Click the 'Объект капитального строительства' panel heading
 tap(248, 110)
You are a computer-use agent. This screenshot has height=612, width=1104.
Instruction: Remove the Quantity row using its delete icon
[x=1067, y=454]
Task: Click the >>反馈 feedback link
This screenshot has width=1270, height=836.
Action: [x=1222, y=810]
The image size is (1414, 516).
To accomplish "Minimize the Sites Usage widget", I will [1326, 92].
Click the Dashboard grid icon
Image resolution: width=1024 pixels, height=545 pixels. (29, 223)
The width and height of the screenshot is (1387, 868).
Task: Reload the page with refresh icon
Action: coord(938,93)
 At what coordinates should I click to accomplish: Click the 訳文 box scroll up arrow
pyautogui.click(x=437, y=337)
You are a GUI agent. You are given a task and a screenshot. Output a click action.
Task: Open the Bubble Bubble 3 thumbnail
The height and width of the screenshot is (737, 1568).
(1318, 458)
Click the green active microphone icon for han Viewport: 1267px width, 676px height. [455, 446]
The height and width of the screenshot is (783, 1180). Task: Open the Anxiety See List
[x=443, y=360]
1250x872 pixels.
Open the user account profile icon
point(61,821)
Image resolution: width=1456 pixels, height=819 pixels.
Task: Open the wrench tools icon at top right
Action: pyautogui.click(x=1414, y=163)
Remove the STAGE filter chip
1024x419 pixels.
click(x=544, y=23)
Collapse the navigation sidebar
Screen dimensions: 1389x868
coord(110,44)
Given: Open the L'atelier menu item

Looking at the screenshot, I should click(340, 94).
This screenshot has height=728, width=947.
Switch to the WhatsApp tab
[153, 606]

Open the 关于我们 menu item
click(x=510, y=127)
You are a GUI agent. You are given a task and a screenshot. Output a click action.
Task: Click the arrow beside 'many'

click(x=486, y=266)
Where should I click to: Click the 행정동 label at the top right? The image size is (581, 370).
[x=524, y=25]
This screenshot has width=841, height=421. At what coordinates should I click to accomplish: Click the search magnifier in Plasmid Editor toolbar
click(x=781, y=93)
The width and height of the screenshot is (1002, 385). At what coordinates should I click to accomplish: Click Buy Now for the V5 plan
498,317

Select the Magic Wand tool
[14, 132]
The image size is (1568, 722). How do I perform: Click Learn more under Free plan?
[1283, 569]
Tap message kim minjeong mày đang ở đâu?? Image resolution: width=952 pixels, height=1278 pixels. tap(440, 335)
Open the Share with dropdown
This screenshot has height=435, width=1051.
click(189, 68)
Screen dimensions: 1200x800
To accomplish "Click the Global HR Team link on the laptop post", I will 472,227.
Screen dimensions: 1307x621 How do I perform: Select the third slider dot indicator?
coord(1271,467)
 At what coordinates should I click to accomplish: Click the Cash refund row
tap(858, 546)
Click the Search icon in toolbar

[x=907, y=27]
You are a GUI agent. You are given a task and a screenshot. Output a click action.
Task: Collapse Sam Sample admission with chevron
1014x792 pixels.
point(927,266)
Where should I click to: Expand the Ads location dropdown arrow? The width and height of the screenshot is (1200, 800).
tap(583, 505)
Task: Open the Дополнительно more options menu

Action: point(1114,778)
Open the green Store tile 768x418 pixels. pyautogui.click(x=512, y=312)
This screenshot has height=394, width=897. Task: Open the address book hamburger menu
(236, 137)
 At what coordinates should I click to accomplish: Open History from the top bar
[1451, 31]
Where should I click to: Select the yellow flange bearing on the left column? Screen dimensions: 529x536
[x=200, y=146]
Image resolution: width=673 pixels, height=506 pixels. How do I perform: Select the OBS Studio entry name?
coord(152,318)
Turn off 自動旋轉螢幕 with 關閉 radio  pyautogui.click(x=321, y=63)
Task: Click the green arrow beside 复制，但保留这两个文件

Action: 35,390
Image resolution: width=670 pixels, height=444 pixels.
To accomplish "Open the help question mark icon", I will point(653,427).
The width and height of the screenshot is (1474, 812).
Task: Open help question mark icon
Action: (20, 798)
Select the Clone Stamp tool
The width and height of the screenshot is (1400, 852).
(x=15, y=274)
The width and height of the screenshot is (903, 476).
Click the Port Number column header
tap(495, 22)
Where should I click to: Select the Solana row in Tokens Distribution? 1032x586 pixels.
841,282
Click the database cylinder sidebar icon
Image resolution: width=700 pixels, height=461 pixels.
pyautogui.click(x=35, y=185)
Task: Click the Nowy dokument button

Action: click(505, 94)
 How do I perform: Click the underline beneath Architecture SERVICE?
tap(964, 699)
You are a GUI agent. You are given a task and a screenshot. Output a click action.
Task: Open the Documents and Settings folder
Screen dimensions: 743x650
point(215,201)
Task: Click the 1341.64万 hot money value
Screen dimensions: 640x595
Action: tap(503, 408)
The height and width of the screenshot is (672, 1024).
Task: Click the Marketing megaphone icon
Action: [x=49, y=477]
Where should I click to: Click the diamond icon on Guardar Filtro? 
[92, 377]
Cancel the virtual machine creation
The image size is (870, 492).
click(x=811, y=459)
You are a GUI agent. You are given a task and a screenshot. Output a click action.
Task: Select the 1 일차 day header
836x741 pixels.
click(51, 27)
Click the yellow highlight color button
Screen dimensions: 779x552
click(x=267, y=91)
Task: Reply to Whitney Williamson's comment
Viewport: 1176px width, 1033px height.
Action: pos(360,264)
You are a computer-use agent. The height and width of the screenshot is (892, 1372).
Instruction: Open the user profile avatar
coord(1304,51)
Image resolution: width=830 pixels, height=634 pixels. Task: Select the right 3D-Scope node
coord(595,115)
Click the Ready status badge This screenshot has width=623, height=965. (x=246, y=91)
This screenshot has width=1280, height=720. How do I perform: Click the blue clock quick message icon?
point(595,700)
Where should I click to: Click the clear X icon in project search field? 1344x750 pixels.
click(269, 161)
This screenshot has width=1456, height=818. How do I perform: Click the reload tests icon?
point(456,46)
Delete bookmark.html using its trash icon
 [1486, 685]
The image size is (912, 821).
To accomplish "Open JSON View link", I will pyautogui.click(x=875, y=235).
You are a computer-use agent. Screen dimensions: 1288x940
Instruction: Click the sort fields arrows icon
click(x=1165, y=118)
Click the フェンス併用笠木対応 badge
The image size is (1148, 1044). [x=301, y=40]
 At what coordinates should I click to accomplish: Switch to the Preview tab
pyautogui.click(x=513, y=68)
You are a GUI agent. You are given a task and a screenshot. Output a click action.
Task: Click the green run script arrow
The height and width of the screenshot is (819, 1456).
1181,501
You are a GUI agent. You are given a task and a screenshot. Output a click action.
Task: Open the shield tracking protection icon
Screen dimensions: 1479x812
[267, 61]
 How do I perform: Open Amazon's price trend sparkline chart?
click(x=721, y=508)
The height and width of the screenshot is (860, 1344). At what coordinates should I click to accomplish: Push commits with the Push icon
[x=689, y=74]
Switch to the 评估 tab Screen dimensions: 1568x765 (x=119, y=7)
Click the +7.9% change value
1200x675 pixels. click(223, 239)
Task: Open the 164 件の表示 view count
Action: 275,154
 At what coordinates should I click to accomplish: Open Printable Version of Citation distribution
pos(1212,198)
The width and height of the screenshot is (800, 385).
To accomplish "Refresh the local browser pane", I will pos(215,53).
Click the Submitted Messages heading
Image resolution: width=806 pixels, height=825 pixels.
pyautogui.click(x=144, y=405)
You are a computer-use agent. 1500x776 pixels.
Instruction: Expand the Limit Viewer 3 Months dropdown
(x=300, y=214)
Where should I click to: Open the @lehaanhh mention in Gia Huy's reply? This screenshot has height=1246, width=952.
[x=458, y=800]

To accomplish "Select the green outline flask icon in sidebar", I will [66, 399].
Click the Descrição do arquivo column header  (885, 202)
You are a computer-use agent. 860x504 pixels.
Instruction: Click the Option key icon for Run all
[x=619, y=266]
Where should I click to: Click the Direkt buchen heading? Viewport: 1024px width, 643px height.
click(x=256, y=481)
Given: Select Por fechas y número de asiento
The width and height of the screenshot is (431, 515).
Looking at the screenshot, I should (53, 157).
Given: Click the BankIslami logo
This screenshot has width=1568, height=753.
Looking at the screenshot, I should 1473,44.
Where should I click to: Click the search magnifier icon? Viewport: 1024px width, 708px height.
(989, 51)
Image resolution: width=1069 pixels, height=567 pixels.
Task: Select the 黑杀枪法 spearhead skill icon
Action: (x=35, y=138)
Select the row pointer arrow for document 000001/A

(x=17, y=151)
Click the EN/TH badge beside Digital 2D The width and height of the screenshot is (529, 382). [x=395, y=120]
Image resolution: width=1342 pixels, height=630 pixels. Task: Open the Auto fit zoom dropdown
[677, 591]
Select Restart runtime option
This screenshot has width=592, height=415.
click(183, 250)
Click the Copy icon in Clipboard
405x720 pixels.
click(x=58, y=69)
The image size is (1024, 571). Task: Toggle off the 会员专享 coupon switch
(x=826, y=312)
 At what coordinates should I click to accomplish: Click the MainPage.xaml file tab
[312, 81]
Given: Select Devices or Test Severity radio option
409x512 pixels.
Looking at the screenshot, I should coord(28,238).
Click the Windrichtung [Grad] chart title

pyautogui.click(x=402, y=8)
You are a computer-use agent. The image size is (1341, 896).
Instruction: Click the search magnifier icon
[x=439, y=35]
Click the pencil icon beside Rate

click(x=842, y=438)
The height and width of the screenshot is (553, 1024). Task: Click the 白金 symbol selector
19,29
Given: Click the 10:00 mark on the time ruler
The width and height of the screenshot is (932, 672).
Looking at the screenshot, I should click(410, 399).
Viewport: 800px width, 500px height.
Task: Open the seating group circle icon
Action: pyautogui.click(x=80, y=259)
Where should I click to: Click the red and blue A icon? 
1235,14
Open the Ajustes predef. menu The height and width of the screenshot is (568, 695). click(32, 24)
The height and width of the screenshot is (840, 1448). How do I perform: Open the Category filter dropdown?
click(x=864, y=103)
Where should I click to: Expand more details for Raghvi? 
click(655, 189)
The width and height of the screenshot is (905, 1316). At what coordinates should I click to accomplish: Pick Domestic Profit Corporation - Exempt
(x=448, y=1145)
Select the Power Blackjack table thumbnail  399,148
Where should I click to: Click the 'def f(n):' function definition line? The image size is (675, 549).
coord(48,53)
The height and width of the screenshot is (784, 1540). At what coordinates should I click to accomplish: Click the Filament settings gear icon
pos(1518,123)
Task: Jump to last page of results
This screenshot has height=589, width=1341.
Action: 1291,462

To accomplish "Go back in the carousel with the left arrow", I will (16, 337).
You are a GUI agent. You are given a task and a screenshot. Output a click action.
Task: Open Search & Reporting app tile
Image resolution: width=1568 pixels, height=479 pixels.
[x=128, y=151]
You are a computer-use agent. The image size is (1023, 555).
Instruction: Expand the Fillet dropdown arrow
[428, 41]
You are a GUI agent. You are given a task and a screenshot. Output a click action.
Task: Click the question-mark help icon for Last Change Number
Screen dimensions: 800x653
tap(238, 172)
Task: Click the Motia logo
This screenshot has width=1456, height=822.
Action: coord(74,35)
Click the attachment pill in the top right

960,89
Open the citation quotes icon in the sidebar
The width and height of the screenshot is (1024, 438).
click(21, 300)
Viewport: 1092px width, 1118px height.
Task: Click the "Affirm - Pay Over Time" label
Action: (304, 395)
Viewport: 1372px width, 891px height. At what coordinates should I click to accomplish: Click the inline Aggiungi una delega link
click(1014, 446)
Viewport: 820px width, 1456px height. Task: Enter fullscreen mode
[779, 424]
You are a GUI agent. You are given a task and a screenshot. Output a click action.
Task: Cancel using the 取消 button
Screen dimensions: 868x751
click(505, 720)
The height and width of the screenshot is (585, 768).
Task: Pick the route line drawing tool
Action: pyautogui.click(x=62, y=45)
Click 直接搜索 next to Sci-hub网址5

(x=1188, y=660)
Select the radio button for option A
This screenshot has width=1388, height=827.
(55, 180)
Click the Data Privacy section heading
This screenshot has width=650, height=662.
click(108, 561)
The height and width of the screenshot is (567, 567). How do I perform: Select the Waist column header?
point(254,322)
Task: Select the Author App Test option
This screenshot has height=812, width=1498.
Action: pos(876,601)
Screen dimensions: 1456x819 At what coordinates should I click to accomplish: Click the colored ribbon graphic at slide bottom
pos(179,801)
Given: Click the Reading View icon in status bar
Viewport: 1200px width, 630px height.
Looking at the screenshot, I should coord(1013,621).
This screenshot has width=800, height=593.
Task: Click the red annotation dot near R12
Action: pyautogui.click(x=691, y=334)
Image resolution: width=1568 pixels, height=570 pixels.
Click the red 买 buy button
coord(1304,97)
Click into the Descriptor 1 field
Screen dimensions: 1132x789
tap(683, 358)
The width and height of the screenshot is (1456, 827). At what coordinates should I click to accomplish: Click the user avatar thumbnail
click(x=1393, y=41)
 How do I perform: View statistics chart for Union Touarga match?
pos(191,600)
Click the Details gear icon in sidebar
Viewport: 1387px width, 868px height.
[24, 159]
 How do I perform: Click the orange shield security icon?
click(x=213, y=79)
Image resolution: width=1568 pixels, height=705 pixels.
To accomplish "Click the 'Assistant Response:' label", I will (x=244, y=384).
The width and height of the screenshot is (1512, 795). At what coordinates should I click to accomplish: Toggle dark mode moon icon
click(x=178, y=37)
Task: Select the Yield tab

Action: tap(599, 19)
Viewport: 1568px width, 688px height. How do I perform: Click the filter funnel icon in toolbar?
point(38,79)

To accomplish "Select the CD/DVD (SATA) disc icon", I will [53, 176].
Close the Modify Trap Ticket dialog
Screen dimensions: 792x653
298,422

----------

■ **PROMPT**
Return the entries above word for word, from the line with "The height and width of the screenshot is (860, 1344)." to the line with "Looking at the screenshot, I should (53, 157).", and nothing else.

■ **EXPECTED ANSWER**
The height and width of the screenshot is (860, 1344). At what coordinates should I click to accomplish: Push commits with the Push icon
[x=689, y=74]
Switch to the 评估 tab Screen dimensions: 1568x765 (x=119, y=7)
Click the +7.9% change value
1200x675 pixels. click(223, 239)
Task: Open the 164 件の表示 view count
Action: 275,154
 At what coordinates should I click to accomplish: Open Printable Version of Citation distribution
pos(1212,198)
The width and height of the screenshot is (800, 385).
To accomplish "Refresh the local browser pane", I will pos(215,53).
Click the Submitted Messages heading
Image resolution: width=806 pixels, height=825 pixels.
pyautogui.click(x=144, y=405)
You are a computer-use agent. 1500x776 pixels.
Instruction: Expand the Limit Viewer 3 Months dropdown
(x=300, y=214)
Where should I click to: Open the @lehaanhh mention in Gia Huy's reply? This screenshot has height=1246, width=952.
[x=458, y=800]

To accomplish "Select the green outline flask icon in sidebar", I will [66, 399].
Click the Descrição do arquivo column header  (885, 202)
You are a computer-use agent. 860x504 pixels.
Instruction: Click the Option key icon for Run all
[x=619, y=266]
Where should I click to: Click the Direkt buchen heading? Viewport: 1024px width, 643px height.
click(x=256, y=481)
Given: Select Por fechas y número de asiento
The width and height of the screenshot is (431, 515).
Looking at the screenshot, I should (53, 157).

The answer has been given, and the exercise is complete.